▶ **Texte du document**:
------
Protégeons l’accès aux soins et à une vie digne pour les enfants et adultes trans*
Nous, association Viol-Secours, dénonçons la tenue de la conférence intitulée « Changement de sexe : l’autorité parentale remise en question », organisée par le collectif parents suisses le 3 juin prochain à Genève. Nous craignons que cet événement, sous couvert de questionnement parental et de préoccupation pour la jeunesse, véhicule un discours de haine transphobe, basé sur la peur, la désinformation et la pathologisation des personnes trans. En tant qu’association féministe engagée contre les oppressions patriarcales – notamment celles visant les personnes trans – il nous semble urgent d’agir.
Cette focalisation obsessive détourne pernicieusement l’attention des véritables enjeux : la santé mentale, la sécurité et la dignité des personnes concernées.
Leur objectif est-il vraiment de protéger les enfants ou plutôt de défendre leur vision essentialisante d’un monde où seule leur morale dicte qui nous devons être ?
Les faits sont clairs. Une étude publiée dans Nature Human Behaviour, menée auprès de plus de 61 000 jeunes personnes trans et non-binaires de 13 à 24 ans, révèle que les lois anti-trans aux États-Unis (restreignant l’accès aux soins d’affirmation de genre, aux toilettes du genre d’affirmation, etc.) augmentent de manière significative les tentatives de suicide chez les jeunes trans. Chez les adolescent-e-x-s de 13 à 17 ans vivant dans ces États, on observe jusqu’à 72 % de tentatives de suicide en plus par rapport à leurs pairs dans les États sans telles restrictions.
À l’inverse, de nombreuses recherches montrent que le soutien familial, l’accès aux soins adaptés et la reconnaissance légale et sociale de l’identité de genre réduit considérablement le mal-être et des risques suicidaires chez les jeunes personnes trans.
Nous sommes également profondément préoccupé-e-x-s par le choix des intervenant-e-s à cette conférence, dont certain-e-s apparaissent sur des plateformes Internet femonationalistes, fascistes et réactionnaires (invitation du collectif Némésis, soutien à colonisation de la Palestine par l’état d’Israël, discours « anti-woke », etc.) connues pour leurs propos ouvertement transphobes. Deux des personnes associées ont notamment coécrit le livre intitulé « Transmania : enquête sur les dérives de l’idéologie transgenre », dont le titre seul traduit déjà l’hostilité idéologique. Nous soutenons par ailleurs les personnes en processus de détransition, leurs vécus et leurs difficultés. En lien avec cette thématique, nous conseillons de consulter le rapport de l’association Agnodice.
Il est essentiel de rappeler que les transitions de genre prennent des formes variées : sociales, administratives, médicales. Les opérations chirurgicales de réassignation de genre (chirurgies génitales) concernent en réalité très peu de personnes et ne sont pas pratiquées sur des personnes mineures en Suisse. Affirmer le contraire relève de la désinformation et de la manipulation émotionnelle. Protéger les enfants trans, ce n’est pas leur interdire d’exister ou de s’exprimer. C’est les écouter, les croire, et leur garantir un cadre sécurisé, bienveillant et respectueux. Ce n’est pas l’affirmation de leur genre qui les met en danger, mais bien la stigmatisation, l’isolement et la violence institutionnalisée.
Nous appelons :
- À la vigilance face à la prolifération d’événements se présentant comme « neutres » ou « informatifs » mais qui dissimulent une idéologie transphobe,
- À la responsabilité des institutions, des médias et des collectivités publiques quant à l’accueil et la diffusion de tels événements,
- Au soutien clair, actif et continu envers les jeunes trans, leurs familles et les professionnel-le-x-s qui les accompagnent,
- À un féminisme trans-inclusif
La transphobie tue. Ne fermons pas les yeux.
------
▶ **Données fournies**:
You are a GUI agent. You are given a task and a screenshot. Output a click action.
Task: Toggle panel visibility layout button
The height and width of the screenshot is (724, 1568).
------
▶ **Consigne**:
D'après le texte du document, auprès de combien de jeunes personnes trans et non-binaires l'étude publiée dans Nature Human Behaviour a-t-elle été menée ?

▶ **Résultat**:
Plus de 61 000 jeunes personnes trans et non-binaires âgées de 13 à 24 ans.